(Stored data entries)

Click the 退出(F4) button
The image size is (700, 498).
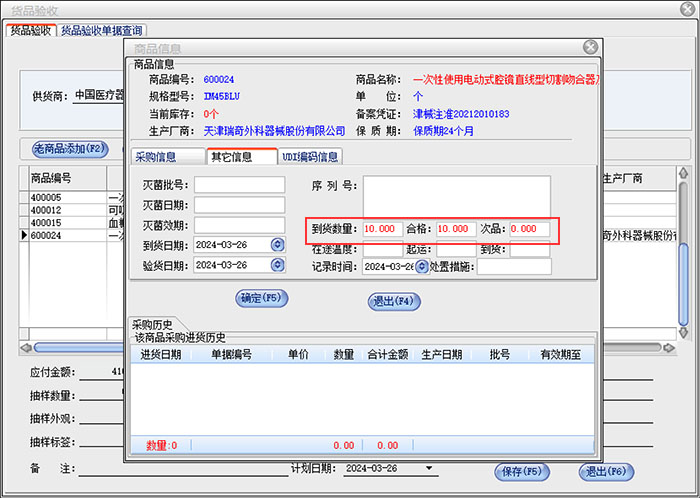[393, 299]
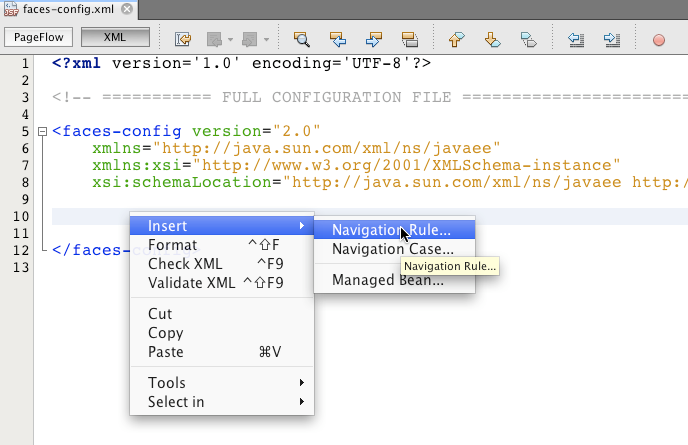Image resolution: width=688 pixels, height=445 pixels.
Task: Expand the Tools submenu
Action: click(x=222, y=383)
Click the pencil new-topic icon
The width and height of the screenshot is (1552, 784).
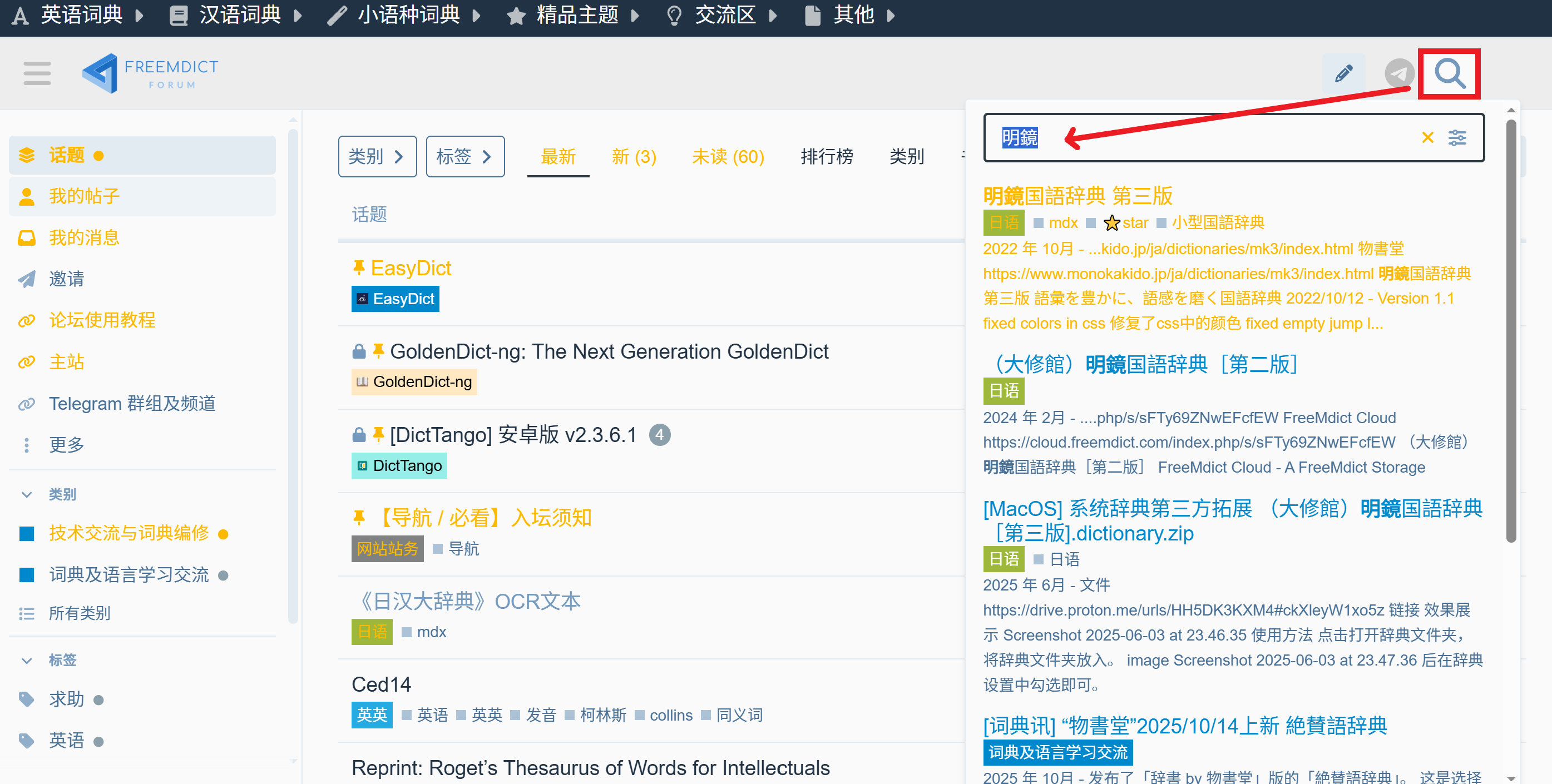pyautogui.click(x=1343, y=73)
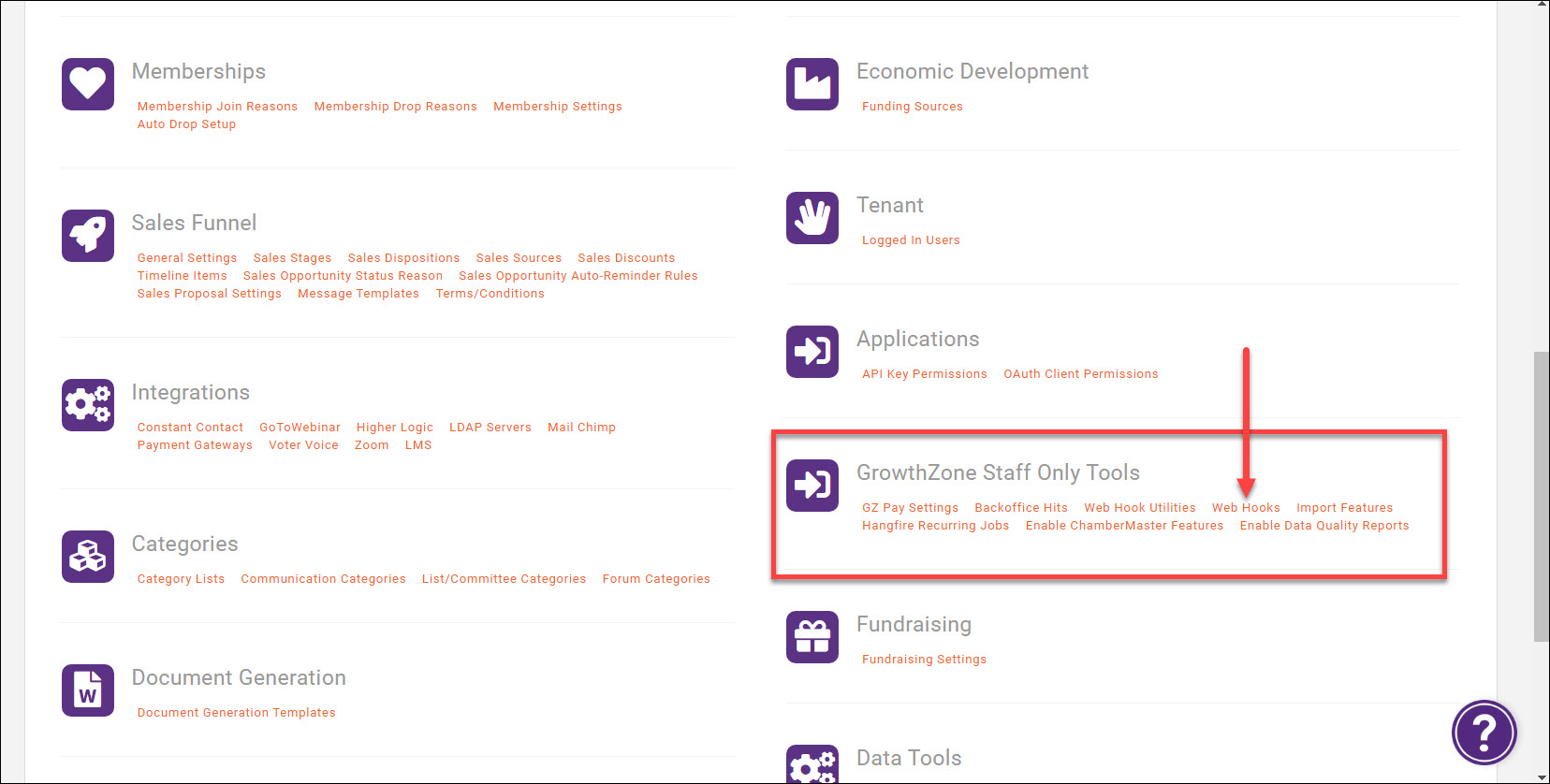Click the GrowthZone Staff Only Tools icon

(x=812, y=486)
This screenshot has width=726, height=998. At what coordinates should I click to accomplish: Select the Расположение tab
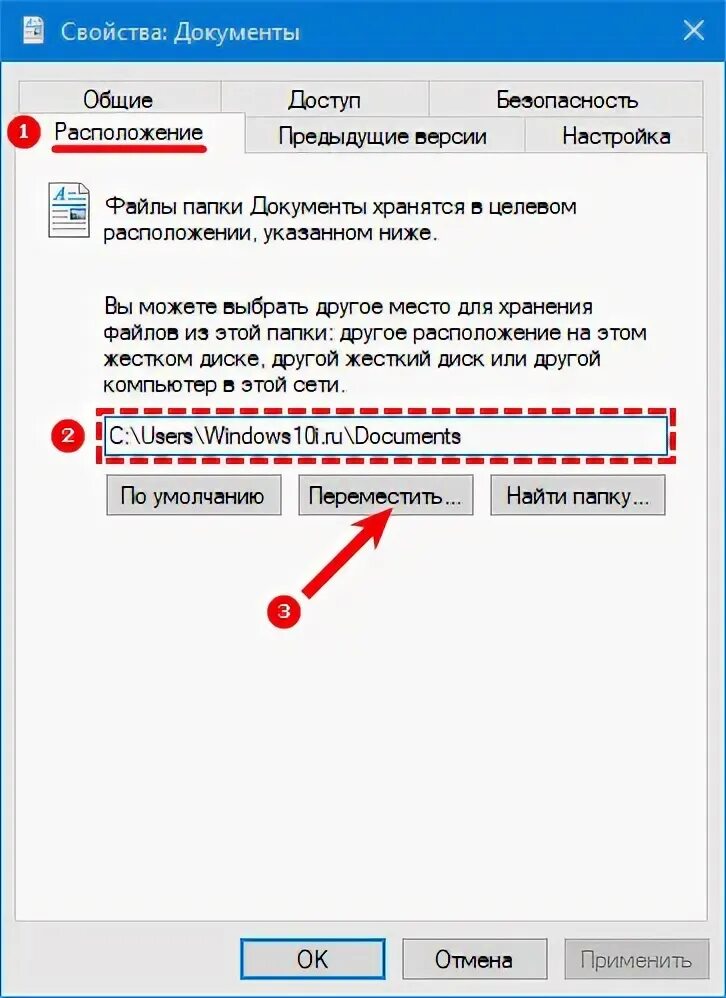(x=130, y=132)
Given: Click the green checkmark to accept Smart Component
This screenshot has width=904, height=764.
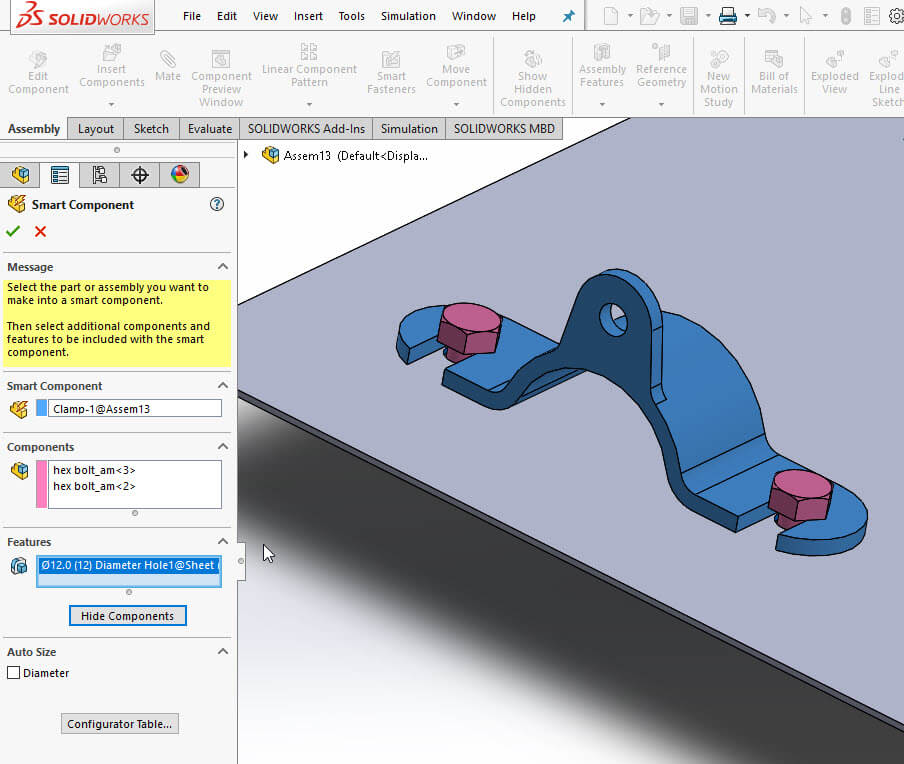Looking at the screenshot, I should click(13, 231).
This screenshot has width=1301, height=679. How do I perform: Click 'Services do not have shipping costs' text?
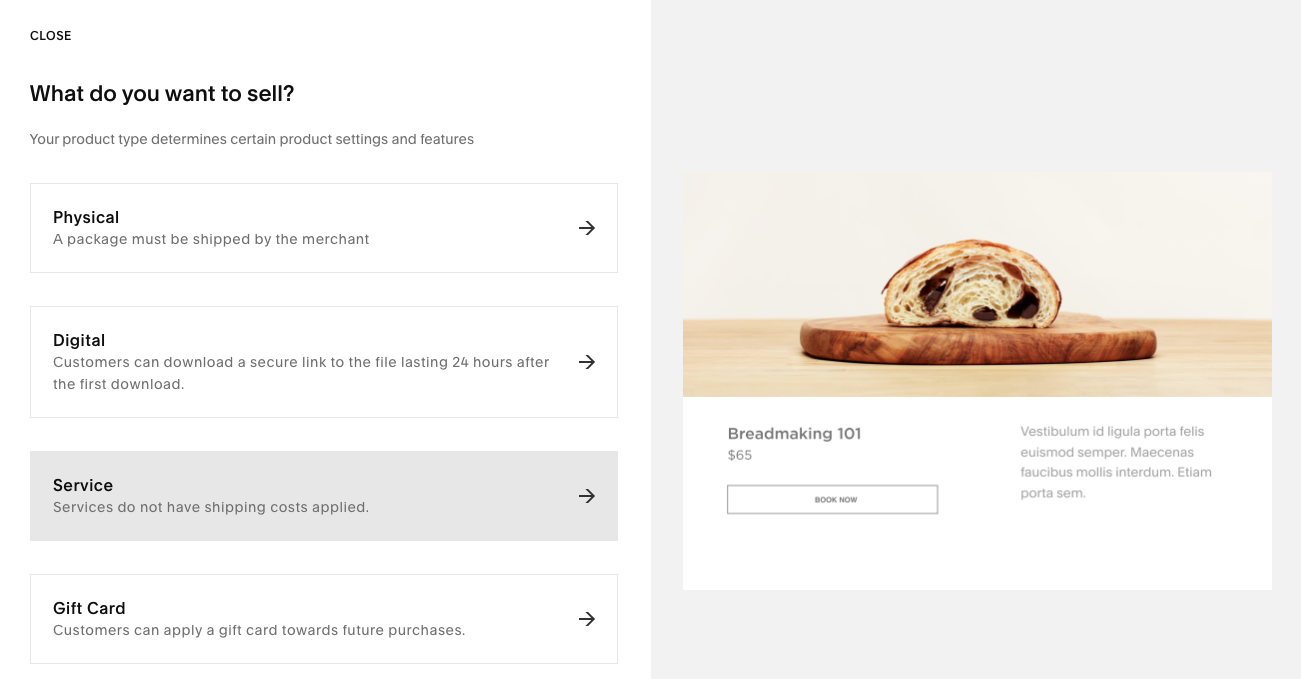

§ Task to carry out
Print all the entries again exactly as written, but without the pictures.

§ Result for this task
Click the 退出(F4) button
The image size is (700, 498).
[393, 299]
Image resolution: width=688 pixels, height=445 pixels.
Task: Expand the Tools submenu
Action: click(x=222, y=383)
Click the pencil new-topic icon
The width and height of the screenshot is (1552, 784).
pyautogui.click(x=1343, y=73)
Click the GrowthZone Staff Only Tools icon

(x=812, y=486)
This screenshot has width=726, height=998. At what coordinates should I click to accomplish: Select the Расположение tab
(x=130, y=132)
Given: Click the green checkmark to accept Smart Component
This screenshot has width=904, height=764.
Looking at the screenshot, I should click(13, 231).
This screenshot has width=1301, height=679. How do I perform: Click 'Services do not have shipping costs' text?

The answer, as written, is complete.